▶ _TASK TO COMPLETE_
Would you return the full listing exactly, with nothing altered?
____
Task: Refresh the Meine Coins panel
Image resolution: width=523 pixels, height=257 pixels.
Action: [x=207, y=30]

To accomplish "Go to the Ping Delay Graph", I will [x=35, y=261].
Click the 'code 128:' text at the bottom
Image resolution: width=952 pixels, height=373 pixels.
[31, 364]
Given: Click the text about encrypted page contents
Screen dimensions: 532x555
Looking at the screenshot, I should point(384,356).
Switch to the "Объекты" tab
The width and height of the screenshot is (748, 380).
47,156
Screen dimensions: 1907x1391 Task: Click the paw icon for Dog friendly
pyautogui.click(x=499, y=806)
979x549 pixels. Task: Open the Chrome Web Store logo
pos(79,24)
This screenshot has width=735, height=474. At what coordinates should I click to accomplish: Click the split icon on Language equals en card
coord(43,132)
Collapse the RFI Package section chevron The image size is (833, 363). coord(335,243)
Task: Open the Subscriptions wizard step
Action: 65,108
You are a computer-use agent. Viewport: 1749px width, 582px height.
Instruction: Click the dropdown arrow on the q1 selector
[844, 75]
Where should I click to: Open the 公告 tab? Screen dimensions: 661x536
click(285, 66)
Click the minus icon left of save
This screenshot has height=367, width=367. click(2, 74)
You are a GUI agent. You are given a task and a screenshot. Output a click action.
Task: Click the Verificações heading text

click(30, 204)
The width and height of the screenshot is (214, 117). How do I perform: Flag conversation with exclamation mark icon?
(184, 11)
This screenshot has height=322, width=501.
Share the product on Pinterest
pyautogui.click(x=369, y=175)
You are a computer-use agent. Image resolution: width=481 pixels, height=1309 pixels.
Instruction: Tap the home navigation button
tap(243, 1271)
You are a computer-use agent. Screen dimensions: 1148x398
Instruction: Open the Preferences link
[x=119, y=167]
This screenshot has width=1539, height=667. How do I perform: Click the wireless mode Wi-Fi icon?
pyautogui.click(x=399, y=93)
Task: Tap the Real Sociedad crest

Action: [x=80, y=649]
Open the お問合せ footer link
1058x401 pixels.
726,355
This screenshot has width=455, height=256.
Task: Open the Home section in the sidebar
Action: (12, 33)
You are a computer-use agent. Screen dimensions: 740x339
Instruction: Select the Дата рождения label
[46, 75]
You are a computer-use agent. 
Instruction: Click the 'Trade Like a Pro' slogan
____
▶ _RESPONSE BOX_
Task: Refresh the Meine Coins panel
Image resolution: width=523 pixels, height=257 pixels.
Action: [x=207, y=30]

To accomplish "Go to the Ping Delay Graph", I will [x=35, y=261].
Click the 'code 128:' text at the bottom
Image resolution: width=952 pixels, height=373 pixels.
[31, 364]
Given: Click the text about encrypted page contents
Screen dimensions: 532x555
Looking at the screenshot, I should point(384,356).
Switch to the "Объекты" tab
The width and height of the screenshot is (748, 380).
47,156
Screen dimensions: 1907x1391 Task: Click the paw icon for Dog friendly
pyautogui.click(x=499, y=806)
979x549 pixels. Task: Open the Chrome Web Store logo
pos(79,24)
This screenshot has width=735, height=474. At what coordinates should I click to accomplish: Click the split icon on Language equals en card
coord(43,132)
Collapse the RFI Package section chevron The image size is (833, 363). coord(335,243)
Task: Open the Subscriptions wizard step
Action: 65,108
You are a computer-use agent. Viewport: 1749px width, 582px height.
Instruction: Click the dropdown arrow on the q1 selector
[844, 75]
Where should I click to: Open the 公告 tab? Screen dimensions: 661x536
click(285, 66)
Click the minus icon left of save
This screenshot has height=367, width=367. click(2, 74)
You are a GUI agent. You are given a task and a screenshot. Output a click action.
Task: Click the Verificações heading text

click(30, 204)
The width and height of the screenshot is (214, 117). How do I perform: Flag conversation with exclamation mark icon?
(184, 11)
This screenshot has height=322, width=501.
Share the product on Pinterest
pyautogui.click(x=369, y=175)
You are a computer-use agent. Image resolution: width=481 pixels, height=1309 pixels.
Instruction: Tap the home navigation button
tap(243, 1271)
You are a computer-use agent. Screen dimensions: 1148x398
Instruction: Open the Preferences link
[x=119, y=167]
This screenshot has width=1539, height=667. How do I perform: Click the wireless mode Wi-Fi icon?
pyautogui.click(x=399, y=93)
Task: Tap the Real Sociedad crest

Action: [x=80, y=649]
Open the お問合せ footer link
1058x401 pixels.
726,355
This screenshot has width=455, height=256.
Task: Open the Home section in the sidebar
Action: (12, 33)
You are a computer-use agent. Screen dimensions: 740x339
Instruction: Select the Дата рождения label
[46, 75]
You are a computer-use agent. 
Instruction: Click the 'Trade Like a Pro' slogan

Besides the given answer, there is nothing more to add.